This well recorded disc from 2011 joins the growing discography of this outstanding young pianist.
Yuja Wang, on this disc, plays a wide range of her favourite encores. Suffice it to say that these performances are spectacular or sensitive as appropriate and that none of the spontaneity of her many live performances has been lost in these studio versions. This set of encores differs in intent from many others such collections of encores. To understand why, the following quote from Yuja Wang herself may help to explain:
An encore, as described by Yuja,is 'something that is both ephemeral and truthful. It's a temporary mood, reciprocated by the audience. They're pieces I've played for so long that they've become a part of me. It's a king of record of how my heart is feeling at the moment...... People assume that an encore is something showy, but, for me, it's a little moment of tenderness from the heart.'
The primary intention of this disc is therefore, the sharing of the joy of the moment of creation rather than any intentional delight of showmanship. Nevertheless it is also true to say that showmanship is inevitable as a consequence of many of the pieces played in the program. Many the pieces could be described in this way and particular favourites will be chosen according to individual listeners' personal preferences.

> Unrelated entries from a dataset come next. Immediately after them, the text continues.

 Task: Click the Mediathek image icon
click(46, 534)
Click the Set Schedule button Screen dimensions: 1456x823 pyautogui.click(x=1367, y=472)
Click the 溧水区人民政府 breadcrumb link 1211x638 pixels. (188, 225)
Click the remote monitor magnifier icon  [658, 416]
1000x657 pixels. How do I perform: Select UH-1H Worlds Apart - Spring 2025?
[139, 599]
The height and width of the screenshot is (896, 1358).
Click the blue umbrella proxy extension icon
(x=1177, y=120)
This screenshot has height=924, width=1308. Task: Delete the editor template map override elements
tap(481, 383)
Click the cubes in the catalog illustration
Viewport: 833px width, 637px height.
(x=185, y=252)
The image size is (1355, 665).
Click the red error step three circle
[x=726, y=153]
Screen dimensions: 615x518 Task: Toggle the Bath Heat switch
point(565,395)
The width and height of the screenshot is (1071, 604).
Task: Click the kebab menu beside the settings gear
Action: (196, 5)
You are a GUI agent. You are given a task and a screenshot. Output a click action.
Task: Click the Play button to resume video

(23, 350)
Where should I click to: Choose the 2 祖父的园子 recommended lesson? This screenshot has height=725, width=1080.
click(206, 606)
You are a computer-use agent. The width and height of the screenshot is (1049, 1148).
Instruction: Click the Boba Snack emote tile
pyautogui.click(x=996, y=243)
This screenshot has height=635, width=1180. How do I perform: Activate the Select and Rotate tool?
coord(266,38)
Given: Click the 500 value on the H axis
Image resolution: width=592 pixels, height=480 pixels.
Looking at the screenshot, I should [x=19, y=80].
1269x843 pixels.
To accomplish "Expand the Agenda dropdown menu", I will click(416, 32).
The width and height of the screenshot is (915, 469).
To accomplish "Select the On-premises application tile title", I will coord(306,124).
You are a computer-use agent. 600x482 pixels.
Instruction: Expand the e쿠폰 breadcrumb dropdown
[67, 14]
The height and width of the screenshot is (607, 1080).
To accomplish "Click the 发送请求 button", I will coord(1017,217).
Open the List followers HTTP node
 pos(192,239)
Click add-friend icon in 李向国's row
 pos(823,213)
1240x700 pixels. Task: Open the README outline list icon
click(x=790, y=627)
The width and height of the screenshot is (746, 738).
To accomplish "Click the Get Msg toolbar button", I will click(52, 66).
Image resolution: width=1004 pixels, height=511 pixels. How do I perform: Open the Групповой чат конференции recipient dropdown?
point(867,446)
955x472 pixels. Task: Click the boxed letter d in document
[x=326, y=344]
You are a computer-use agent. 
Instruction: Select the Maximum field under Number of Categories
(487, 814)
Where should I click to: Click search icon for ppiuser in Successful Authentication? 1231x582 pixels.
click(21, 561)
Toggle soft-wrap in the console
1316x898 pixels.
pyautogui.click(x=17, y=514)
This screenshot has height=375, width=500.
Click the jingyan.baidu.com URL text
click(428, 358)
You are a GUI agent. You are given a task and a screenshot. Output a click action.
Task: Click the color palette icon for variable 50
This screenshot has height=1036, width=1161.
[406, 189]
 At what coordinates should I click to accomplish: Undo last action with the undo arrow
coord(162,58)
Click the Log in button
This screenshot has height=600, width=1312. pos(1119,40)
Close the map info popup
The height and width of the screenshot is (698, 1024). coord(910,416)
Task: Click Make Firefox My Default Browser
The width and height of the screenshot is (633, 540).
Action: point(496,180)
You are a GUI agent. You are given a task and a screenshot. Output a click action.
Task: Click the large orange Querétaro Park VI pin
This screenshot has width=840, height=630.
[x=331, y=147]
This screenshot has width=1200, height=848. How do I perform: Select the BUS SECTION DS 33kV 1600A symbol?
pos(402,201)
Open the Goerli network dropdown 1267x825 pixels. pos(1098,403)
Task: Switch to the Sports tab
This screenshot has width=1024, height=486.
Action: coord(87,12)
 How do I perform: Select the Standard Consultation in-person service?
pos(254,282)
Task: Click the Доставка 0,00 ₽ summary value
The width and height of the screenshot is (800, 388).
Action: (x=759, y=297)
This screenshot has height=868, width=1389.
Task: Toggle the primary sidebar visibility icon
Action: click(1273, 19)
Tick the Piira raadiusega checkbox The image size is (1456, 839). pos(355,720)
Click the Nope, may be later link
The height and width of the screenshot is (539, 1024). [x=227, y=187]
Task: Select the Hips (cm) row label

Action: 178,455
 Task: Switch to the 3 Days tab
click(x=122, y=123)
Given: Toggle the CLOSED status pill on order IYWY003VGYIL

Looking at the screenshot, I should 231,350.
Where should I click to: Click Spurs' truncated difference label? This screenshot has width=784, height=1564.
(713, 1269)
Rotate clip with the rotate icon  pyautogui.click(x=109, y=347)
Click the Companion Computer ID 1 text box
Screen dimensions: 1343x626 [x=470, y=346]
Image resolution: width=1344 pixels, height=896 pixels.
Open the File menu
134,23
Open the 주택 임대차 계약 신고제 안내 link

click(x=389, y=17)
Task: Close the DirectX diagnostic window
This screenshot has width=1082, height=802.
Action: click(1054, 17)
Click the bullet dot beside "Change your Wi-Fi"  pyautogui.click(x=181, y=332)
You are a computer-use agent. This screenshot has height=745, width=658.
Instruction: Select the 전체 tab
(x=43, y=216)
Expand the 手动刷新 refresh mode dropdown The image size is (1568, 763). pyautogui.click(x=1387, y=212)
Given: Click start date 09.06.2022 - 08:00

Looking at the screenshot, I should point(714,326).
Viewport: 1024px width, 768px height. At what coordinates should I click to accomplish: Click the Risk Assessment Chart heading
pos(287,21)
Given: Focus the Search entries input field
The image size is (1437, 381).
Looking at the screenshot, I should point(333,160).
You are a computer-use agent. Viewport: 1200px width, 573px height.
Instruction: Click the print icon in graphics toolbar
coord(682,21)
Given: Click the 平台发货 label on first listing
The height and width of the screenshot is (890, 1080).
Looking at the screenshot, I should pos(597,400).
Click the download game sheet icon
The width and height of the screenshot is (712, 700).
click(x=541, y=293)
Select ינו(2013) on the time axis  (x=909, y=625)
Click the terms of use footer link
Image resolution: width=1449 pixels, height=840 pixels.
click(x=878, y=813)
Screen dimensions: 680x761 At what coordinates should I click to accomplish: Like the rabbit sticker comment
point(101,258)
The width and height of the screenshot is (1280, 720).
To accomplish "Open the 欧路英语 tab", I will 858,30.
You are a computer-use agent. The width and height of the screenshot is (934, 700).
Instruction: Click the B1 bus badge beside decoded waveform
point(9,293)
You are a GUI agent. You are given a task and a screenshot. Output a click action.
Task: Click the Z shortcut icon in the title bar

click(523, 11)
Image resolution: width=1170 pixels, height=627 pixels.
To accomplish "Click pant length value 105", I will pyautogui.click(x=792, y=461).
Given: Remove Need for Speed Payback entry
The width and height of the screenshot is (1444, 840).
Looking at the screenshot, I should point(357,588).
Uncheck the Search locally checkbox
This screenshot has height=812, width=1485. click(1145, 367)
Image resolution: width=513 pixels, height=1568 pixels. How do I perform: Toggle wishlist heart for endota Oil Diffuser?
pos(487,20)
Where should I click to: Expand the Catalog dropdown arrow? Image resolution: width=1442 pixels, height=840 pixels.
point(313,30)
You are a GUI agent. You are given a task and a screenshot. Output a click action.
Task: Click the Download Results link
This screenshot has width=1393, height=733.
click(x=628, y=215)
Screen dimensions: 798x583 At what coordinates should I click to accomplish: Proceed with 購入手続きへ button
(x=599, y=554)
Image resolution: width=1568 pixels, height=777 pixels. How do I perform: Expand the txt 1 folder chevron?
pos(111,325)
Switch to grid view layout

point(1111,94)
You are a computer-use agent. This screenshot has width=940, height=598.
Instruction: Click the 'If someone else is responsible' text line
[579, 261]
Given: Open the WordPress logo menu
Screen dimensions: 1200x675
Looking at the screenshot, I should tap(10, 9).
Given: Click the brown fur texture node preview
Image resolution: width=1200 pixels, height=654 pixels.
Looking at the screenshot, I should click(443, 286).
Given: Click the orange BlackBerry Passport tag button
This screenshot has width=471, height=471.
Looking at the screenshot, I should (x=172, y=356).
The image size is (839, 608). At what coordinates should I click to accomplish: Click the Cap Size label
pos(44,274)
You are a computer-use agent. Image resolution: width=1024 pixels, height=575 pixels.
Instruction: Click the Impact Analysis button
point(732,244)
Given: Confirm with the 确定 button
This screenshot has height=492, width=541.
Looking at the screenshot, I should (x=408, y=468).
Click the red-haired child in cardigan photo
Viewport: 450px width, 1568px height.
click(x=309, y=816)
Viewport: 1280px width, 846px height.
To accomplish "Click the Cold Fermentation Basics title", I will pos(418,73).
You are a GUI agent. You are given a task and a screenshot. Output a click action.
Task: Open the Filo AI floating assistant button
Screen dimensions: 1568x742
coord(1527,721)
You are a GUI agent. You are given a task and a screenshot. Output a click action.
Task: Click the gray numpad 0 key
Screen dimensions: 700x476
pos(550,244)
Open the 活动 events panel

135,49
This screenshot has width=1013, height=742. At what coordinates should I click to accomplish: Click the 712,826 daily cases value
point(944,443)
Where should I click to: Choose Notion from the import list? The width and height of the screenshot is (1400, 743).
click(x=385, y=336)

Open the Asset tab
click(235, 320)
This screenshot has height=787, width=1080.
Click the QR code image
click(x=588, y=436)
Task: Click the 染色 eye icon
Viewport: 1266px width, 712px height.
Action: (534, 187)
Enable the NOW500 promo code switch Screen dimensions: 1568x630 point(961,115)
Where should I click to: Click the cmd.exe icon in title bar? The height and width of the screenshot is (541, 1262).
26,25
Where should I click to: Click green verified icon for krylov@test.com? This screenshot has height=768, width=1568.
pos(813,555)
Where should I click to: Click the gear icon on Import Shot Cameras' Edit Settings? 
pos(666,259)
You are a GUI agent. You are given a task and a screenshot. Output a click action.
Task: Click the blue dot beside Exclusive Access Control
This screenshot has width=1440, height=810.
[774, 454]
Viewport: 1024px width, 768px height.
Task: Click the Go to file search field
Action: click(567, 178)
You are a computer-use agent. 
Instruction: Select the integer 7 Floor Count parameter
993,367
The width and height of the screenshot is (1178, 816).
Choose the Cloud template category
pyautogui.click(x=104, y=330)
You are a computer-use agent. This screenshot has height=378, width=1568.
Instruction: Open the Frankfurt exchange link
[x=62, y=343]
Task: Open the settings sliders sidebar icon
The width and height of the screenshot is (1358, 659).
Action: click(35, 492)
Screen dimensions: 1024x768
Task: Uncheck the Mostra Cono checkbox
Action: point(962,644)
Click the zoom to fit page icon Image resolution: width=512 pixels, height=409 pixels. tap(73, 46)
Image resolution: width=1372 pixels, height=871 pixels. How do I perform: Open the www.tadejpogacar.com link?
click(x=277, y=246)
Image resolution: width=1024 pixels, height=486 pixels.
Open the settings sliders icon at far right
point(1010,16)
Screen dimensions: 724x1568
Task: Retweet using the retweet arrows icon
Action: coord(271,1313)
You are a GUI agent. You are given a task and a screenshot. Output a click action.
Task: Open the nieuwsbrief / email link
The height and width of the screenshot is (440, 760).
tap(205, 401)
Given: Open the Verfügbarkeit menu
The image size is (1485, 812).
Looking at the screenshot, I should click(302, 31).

To give some sort of idea of the variety and range of the pieces and playing presented here, the Tritsch-Tratsch Polka is an especial joy as it was so much better recorded than the U-Tube alternative. The Carmen and Danse Macabre have all the sparkle and devilry associated with the arranger, Horowitz. The Sorcerer's Apprentice, arranged by Staub and adjusted by Yuja to fit her hand-size, is delightfully ear-tickling and, by contrast, the Chopin waltz is meltingly beautiful. The Schubert shows a wonderful control of developing textures building to an emotional peak in a surprisingly short time. The rest of the program is equally enjoyable and varied, finishing with a spectacular version of the Liszt/Horowitz arrangement of the Saint Saens Danse Macabre.
The DGG recording is excellent with accurate piano sound and not balanced too close. There is a real sense of air around the sound stage.
This is a very attractive and nicely varied program played to perfection and matches Yuja Wang's own description above of her approach to encores. There are also two concert performances of concertos worth considering both of which radiate the same sense of joy in music making. There is a 2009 Mendelssohn concert on DVD featuring her in the first piano concerto and the Piano sextet. There is also an outstanding Prokofiev third piano concerto recorded at Lucerne with Abbado in 2009 and available as a DVD or Blu-ray.
In the meantime, I would suggest that this disc of encores deserves serious consideration as purchase option
Yuja Wang has chosen a captivating programme on this disc and it makes for a very satisfying sequence. If there is a dominant note it is the Russian theme suggested by a number of Rachmaninov and Scriabin pieces in two blocks. They are brilliantly played; right from the opening chromatic runs you know you are in for something special, as she is able to nuance the dynamics in an amazing way for such a note-filled phrase. Virtuosity abounds in this recital - personally I love the arrangement of The Sorcerer's Apprentice, and also Horowitz's scintillating take on Carmen, which I had previously only heard from Kissin's fingers, but Wang is able to dispatch it with just as much digital brilliance. Plus another Horowitz arrangement just in case we thought her playing was a fluke ... There's also a very yearning arrangement of Gluck's beguiling Melodie showing a superb control of tone - everything sounds so beautifully integrated. The cover photo is very effective in the context of the Fantasia title, and a number of other photos work as variations on a theme - for once this plethora of images seems justified by the imaginative concept. Her thick black wings suggest to me two enormous rusks, or a variant on the boa, and seem to vary in size. They hint at the 'demonic' aspect of her technique, as with Paganini, and are somehow playful in the best sense.
I was introduced to this pianist by the actor, Tom Conti who featured her in the radio programme, 'Inheritance Tracks'. He was right--she has indeed that rare quality of having 'magic hands' that make her stand out amongst the many modern musicians of profound technical ability. Hearing is believing!